Like any breed of dog, the Doodle is susceptible to certain inherited diseases. Listed below are some of the diseases which can affect the Doodle. Being a crossbreed, the Doodle can inherit diseases from both the Labrador/Golden Retriever/Cocker Spaniel/etc and the Poodle. Careful breeding can minimise the risk, it is therefore essential if considering buying a puppy, that both parents are health tested. More information regarding buying a puppy can be found here.
Hip dysplasia is a painful, crippling disease that causes a dog's hip to weaken, deteriorate and become arthritic. It stems from abnormal development of the hip joint, a ball-and-socket type joint, in which the head of the femur does not fit properly into the socket, resulting in inflammation and destruction of the joint capsule. Hip dysplasia can be mild and slightly disabling, or it can be severe and cause crippling arthritis.
Several factors contribute to the development of hip dysplasia and it is most common in large and giant breed dogs. Some breeds are genetically predisposed to the disease, including German Shepherds, Labrador Retrievers, Golden Retrievers, and Rottweilers. Environmental factors like the type of diet, rapid weight gain and rate of growth also contribute to abnormal hip development.
Both dam and sire should be hip-scored and results available for you to see. The original form is green, and unless the breeder owns the stud dog, a photocopy of his results should also be available. The same applies with elbow tests (outlined below) results are on a gold coloured form.
Elbow Dysplasia refers to the abnormal development of certain parts of the elbow joint during the growing phase of a dog's life. Some areas of the joint may have a disruption of normal cartilage development or failure to fuse during growth resulting in an uneven joint surface, inflammation, joint swelling, lameness and arthritis.

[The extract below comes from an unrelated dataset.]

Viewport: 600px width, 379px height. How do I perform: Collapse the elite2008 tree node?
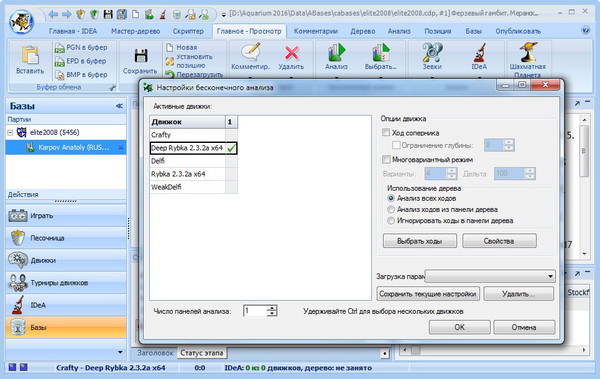10,133
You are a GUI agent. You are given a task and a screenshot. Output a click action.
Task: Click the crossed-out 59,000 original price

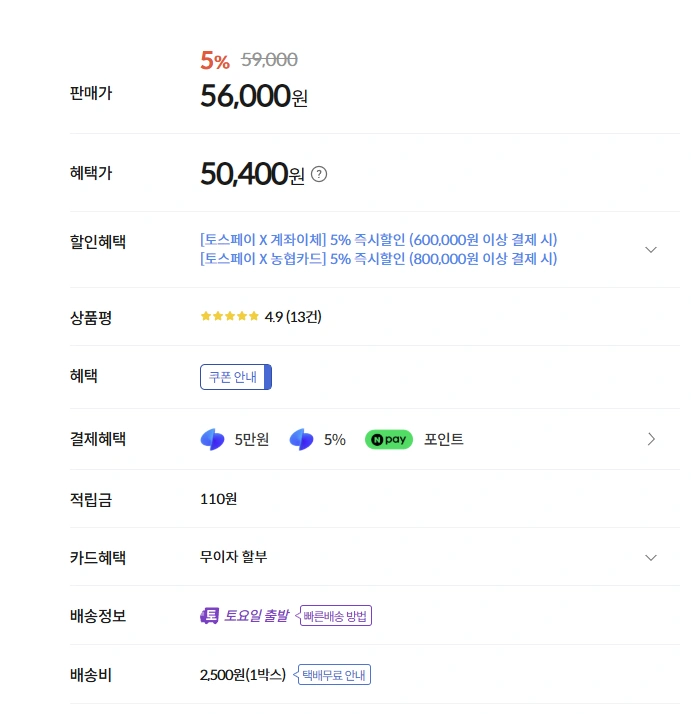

The exact cause of elbow dysplasia is unknown, but it is probably due to a combination of genetic factors, over-nutrition with rapid growth, trauma and hormonal factors. Affected dogs are usually large breeds, including Labrador Retrievers, Golden Retrievers, Rottweilers, Bernese Mountain Dogs, Newfoundlands, German Shepherds and Chow Chows. Signs usually begin between 5 to 12 months of age.
Elbow dysplasia eventually results in elbow arthritis which may be associated with joint stiffness (reduced range of motion) and lameness.
PRA (Progressive Retinal Atrophy)
The genetic disorder, prcd-PRA, causes cells in the retina at the back of the eye to degenerate and die, even though the cells seem to develop normally early in life. The “rod” cells operate in low light levels and are the first to lose normal function. Night blindness results. Then the “cone” cells gradually lose their normal function in full light situations. Most affected dogs will eventually be blind. Typically, the clinical disease is recognized first in early adolescence or early adulthood. Conditions that seem to be prcd-PRA might instead be another disease and might not be inherited. It’s important to remember that not all retinal disease is PRA and not all PRA is the prcd form of PRA. Annual eye exams by a veterinary ophthalmologist will build a history of eye health that will help to diagnose disease.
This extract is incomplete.